Your objective:
Leaving the pictures aside, transcribe the data below exactly.

*** Opening of Data excerpts ***

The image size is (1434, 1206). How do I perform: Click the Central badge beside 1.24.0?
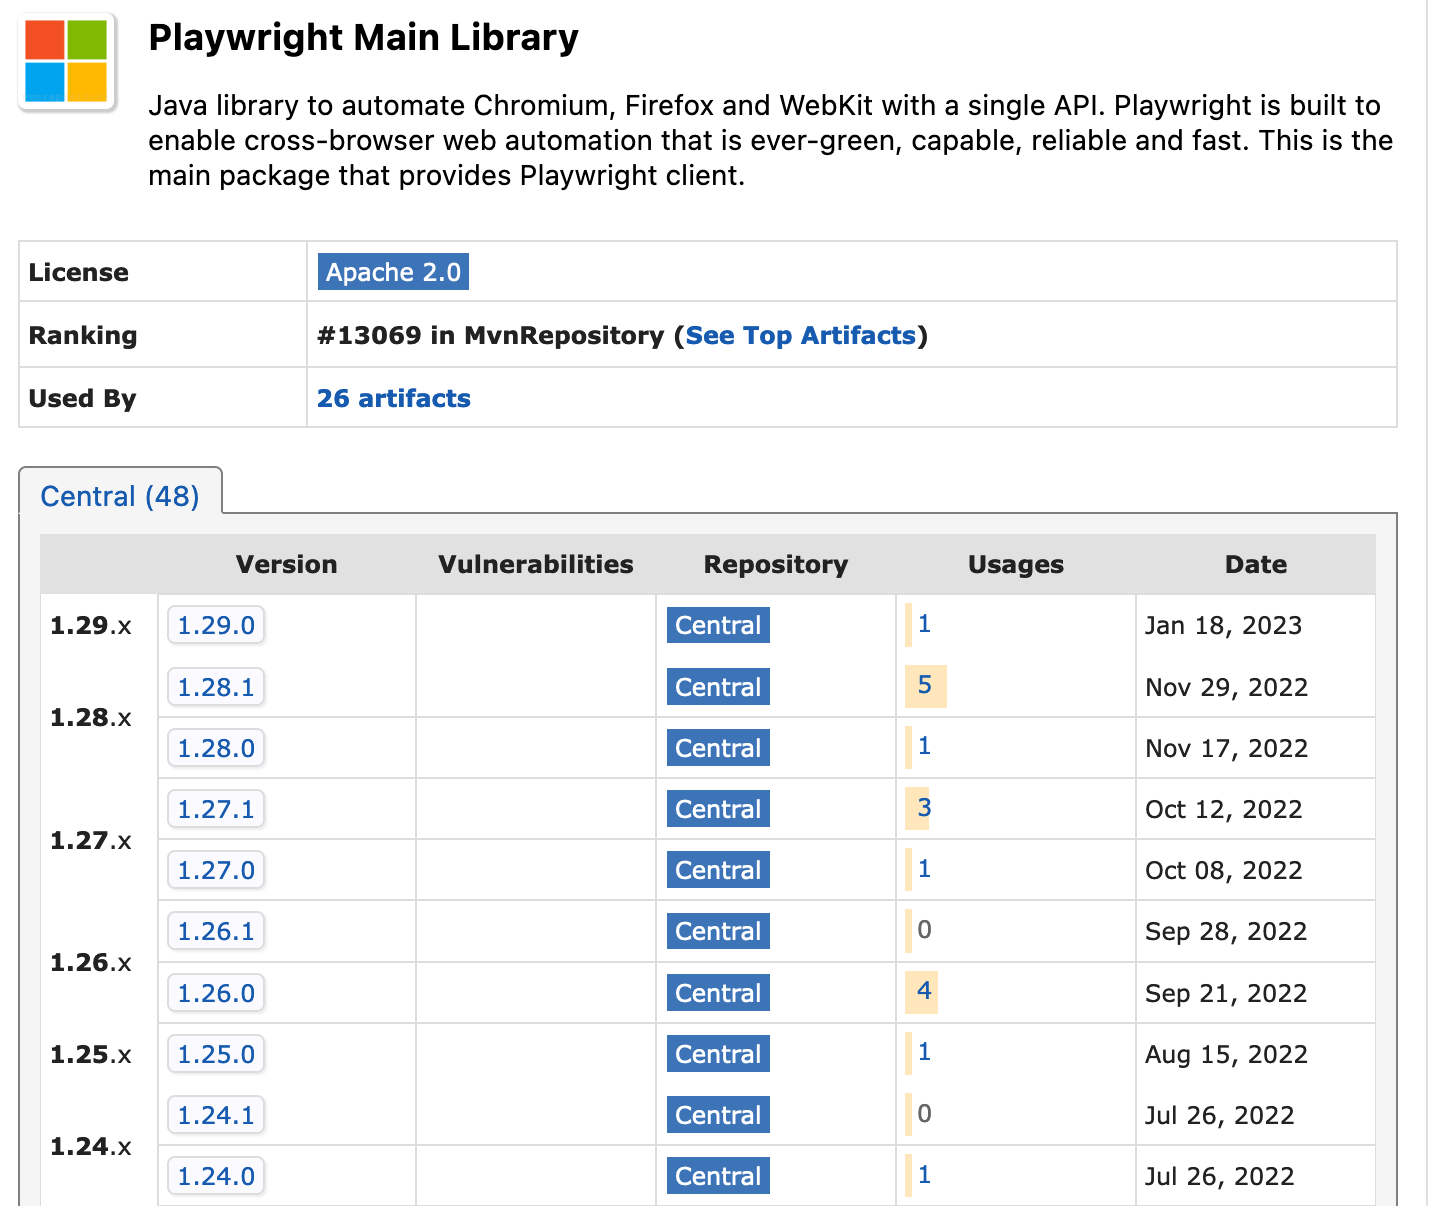[x=717, y=1176]
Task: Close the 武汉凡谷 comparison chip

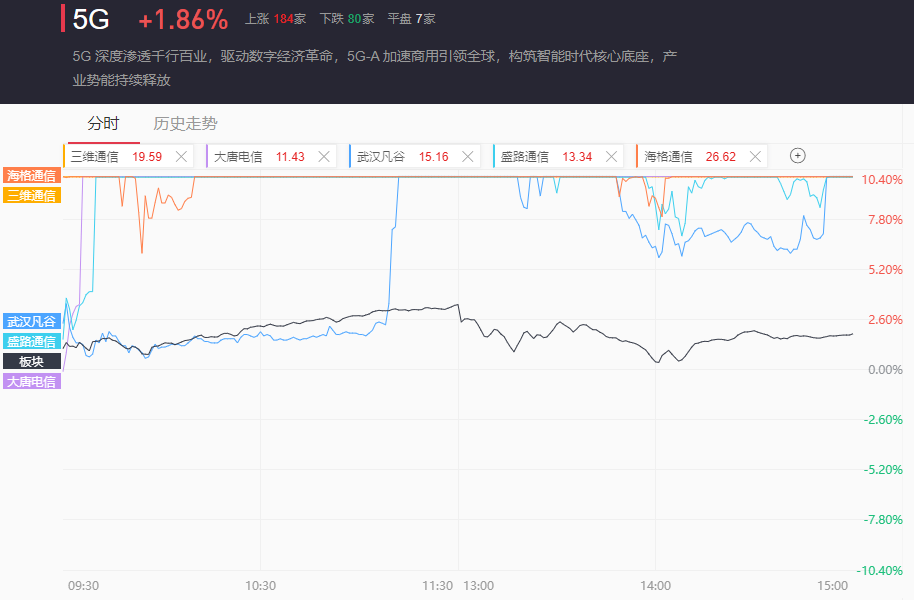Action: [x=468, y=156]
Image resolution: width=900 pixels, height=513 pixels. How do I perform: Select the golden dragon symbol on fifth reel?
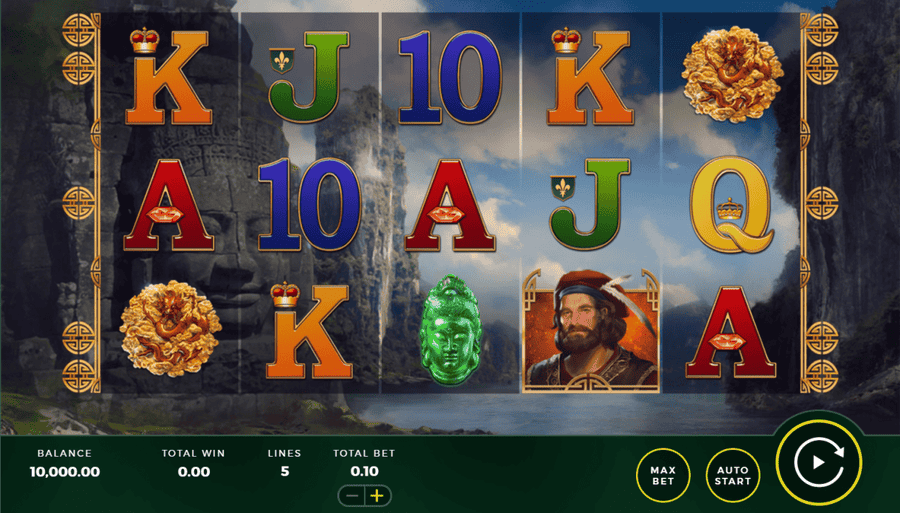coord(732,74)
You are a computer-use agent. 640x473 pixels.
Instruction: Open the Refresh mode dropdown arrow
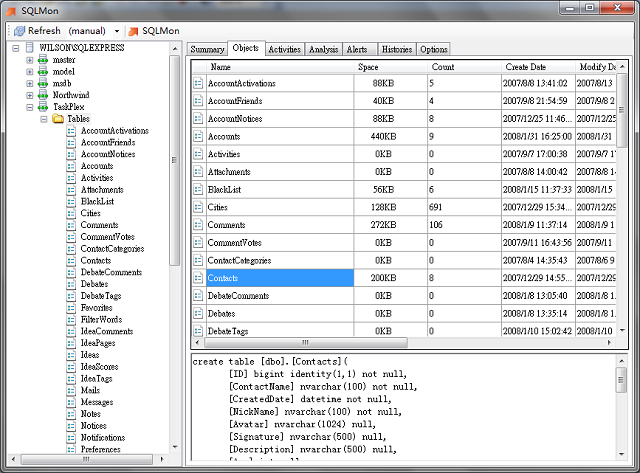(116, 31)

*** Close of Data excerpts ***

Written solution:
The image size is (1434, 1206). How do I perform: Click the Central badge beside 1.24.0?
[x=717, y=1176]
Task: Close the 武汉凡谷 comparison chip

Action: [x=468, y=156]
Image resolution: width=900 pixels, height=513 pixels. How do I perform: Select the golden dragon symbol on fifth reel?
coord(732,74)
You are a computer-use agent. 640x473 pixels.
Instruction: Open the Refresh mode dropdown arrow
(116, 31)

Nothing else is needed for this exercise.